Terrifying ‘vampire fish' sea lamprey

Photo Credit: Getty Images

The COVID-19 pandemic has affected the environment in unpredictable ways — some for the better and some for the worse. One shocking effect is the return of an invasive species

A parasitic "vampire fish" called the sea lamprey has wreaked havoc on the fish populations in the Great Lakes, Business Insider reported.

What is the sea lamprey?

According to the Great Lakes Fishery Commission, the sea lamprey is an eel-like fish. Its ring-shaped mouth has multiple rows of sharp teeth, which it uses to latch onto other fish and suck out their blood.

Why is the sea lamprey a problem?

The sea lamprey is native to the Atlantic Ocean, the GLFC reported, but it spread to the Great Lakes in the 1800s. In the ocean, it usually doesn't kill the fish it feeds on, but the fish in the Great Lakes have no defenses and generally die after being bitten. A single lamprey can kill up to 40 pounds of fish in its life, according to the GLFC.

The GLFC also said female sea lampreys can lay up to 100,000 eggs apiece. Once they were introduced to the Great Lakes, their population exploded, and the native fish populations tanked. 

"Within a century, the trout fishery had collapsed, largely due to the lamprey's unchecked proliferation," a blog post from the National Oceanic and Atmospheric Administration said. 

The GLFC reported that the fishing industry in the Great Lakes, which used to produce about 15 million pounds of fish each year, dropped to 300,000 pounds by the 1960s.

What's being done about sea lampreys in the Great Lakes?

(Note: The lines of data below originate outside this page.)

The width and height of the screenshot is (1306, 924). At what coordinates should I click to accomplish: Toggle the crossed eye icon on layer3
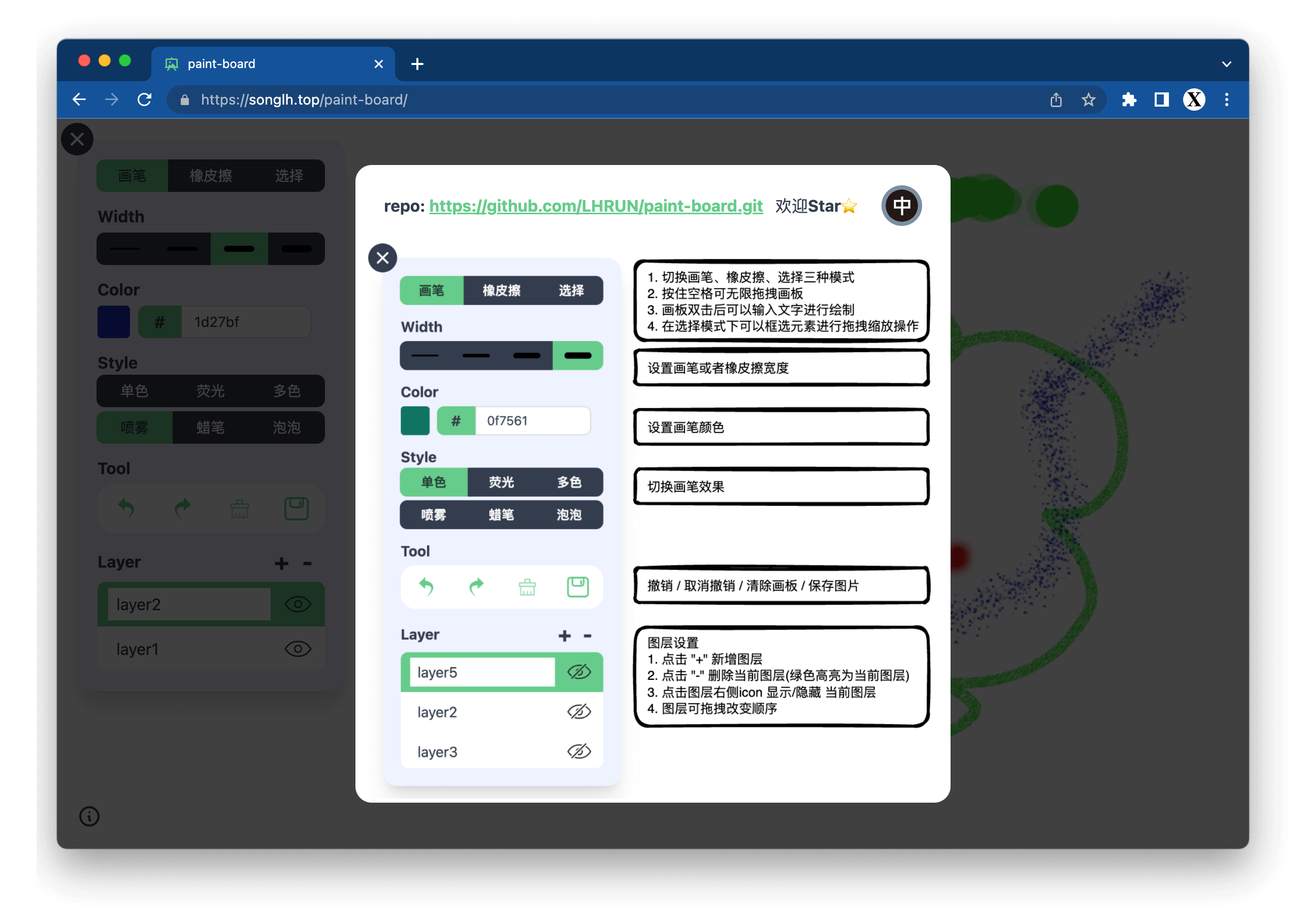(x=579, y=751)
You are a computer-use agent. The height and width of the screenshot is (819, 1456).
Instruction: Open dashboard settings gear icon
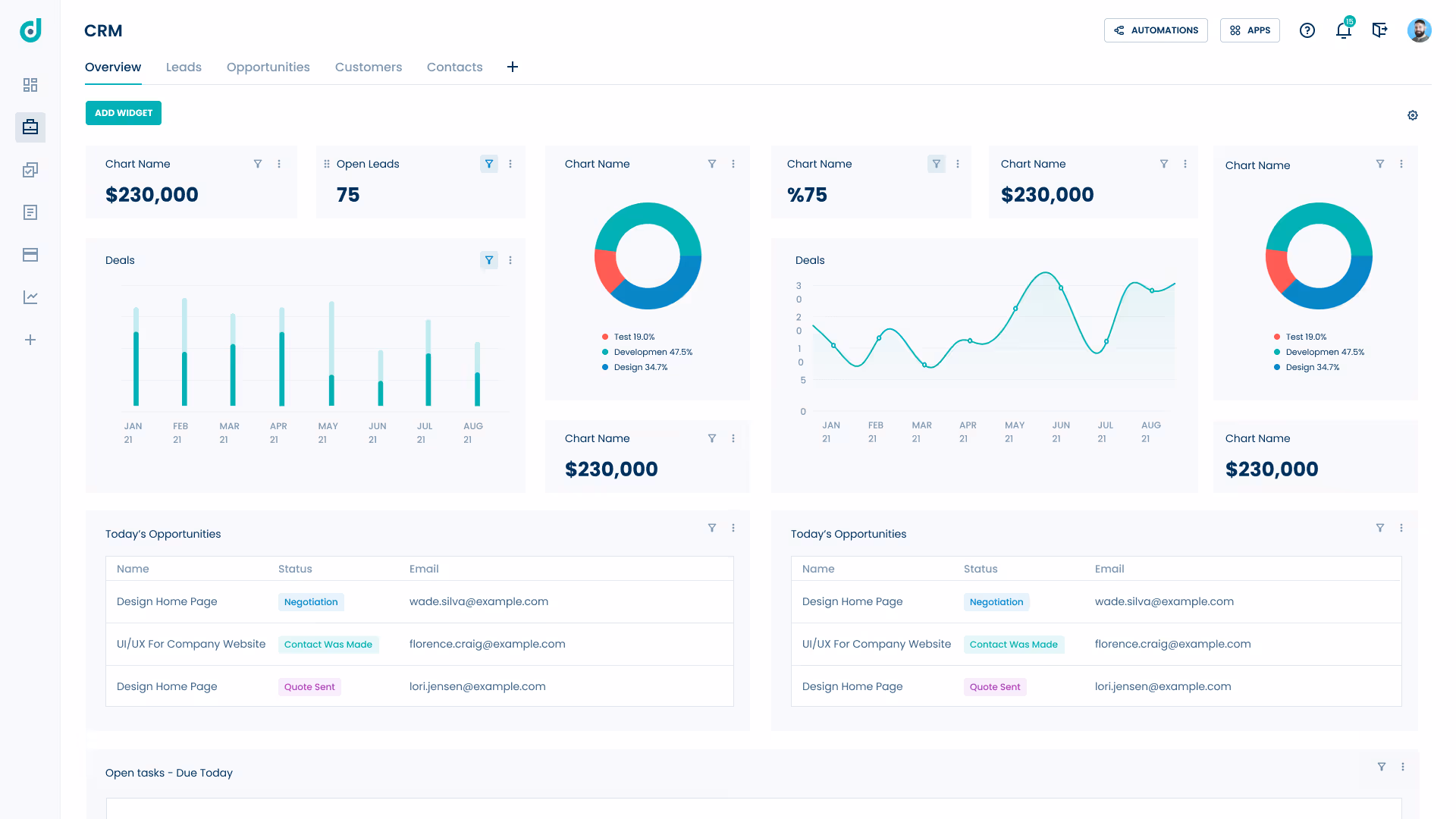pyautogui.click(x=1412, y=115)
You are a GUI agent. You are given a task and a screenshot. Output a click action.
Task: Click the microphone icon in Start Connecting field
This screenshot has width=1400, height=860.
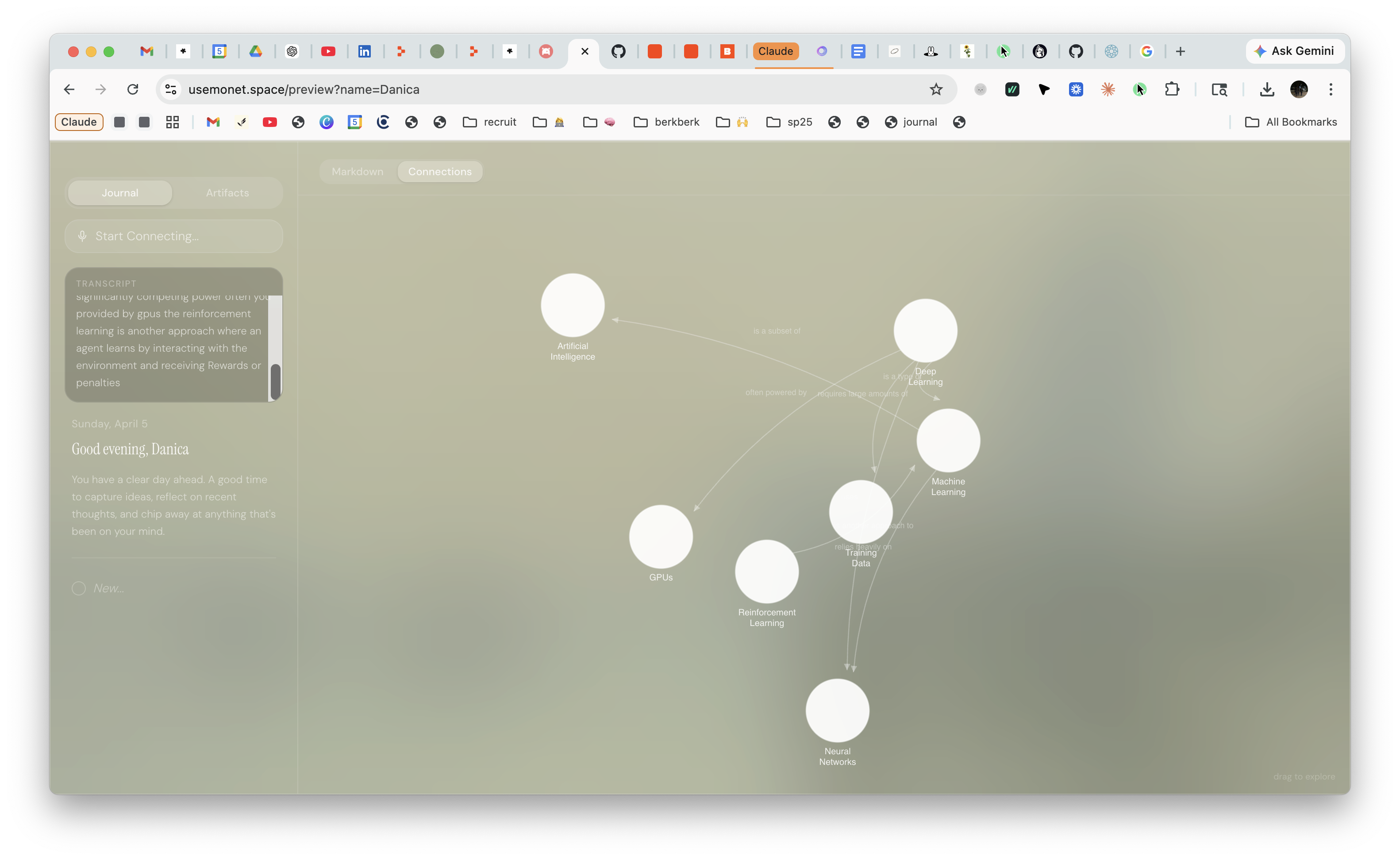pos(82,236)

According to Business Insider, the GLFC, the U.S. Fish and Wildlife Service, and Fisheries and Oceans Canada have cooperated in the past to apply pesticides called lampricides that target sea lampreys. These reduced the lamprey population by an estimated 90%.

However, in 2020 and 2021, these agencies weren't able to apply the treatments they had scheduled due to the COVID-19 pandemic, Business Insider reported. There has been a resulting population book that is difficult to measure.

The GLFC and its partners will hopefully be able to resume treating the lamprey infestation. Meanwhile, the University of Illinois Urbana-Champaign explained that boat owners can help stop the spread of invasive species like sea lampreys by correctly cleaning and emptying their boats when moving between bodies of water.